Emotion Recognition of Avatar Facial Expressions Generated Using Action Units Based on Plutchik's Emotion Model
Nanami Ishizu, Rei Taguchi, Wen Liang Yeoh, Osamu Fukuda
Abstract
With conversational artificial intelligence (AI) be- coming increasingly present in our daily lives, some people have begun to view it as a friend, rather than merely a tool. Among young people in particular, the use of conversational AIs as confidants is becoming more widespread, signaling the emergence of a new form of interaction between humans and AI. However, current conversational AIs are limited to text- based communication and lack the nonverbal cues found in human communication, such as facial expressions, intonation, and gestures.
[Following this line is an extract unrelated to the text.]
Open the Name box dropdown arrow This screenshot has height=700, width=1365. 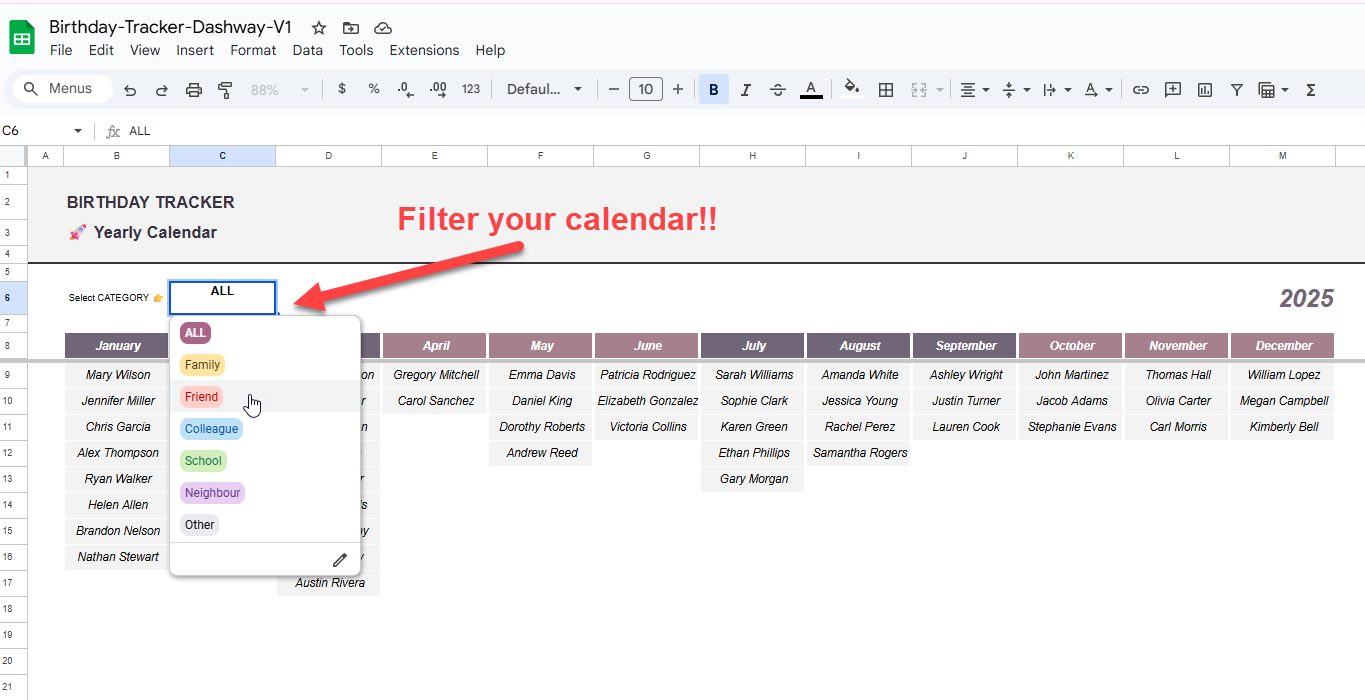pos(78,131)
This lack of nonverbal cues raises concerns that the user might miss the nuanced richness of meaning that is intended to be conveyed. To expand the expressive capabilities of future conversational AIs, we propose an avatar that conveys facial expressions, which play an important role in conveying emotions. Based on Plutchik’s emotion model, the avatar can display eight primary facial expressions and composite expressions by combining them. We experimentally investigated how participants perceive the expressions of the proposed avatar. This experiment revealed that anger, fear, disgust, and trust are difficult to recognize. Additionally, the results suggest that, even when male and female avatars express the same emotions, they may be perceived slightly differently.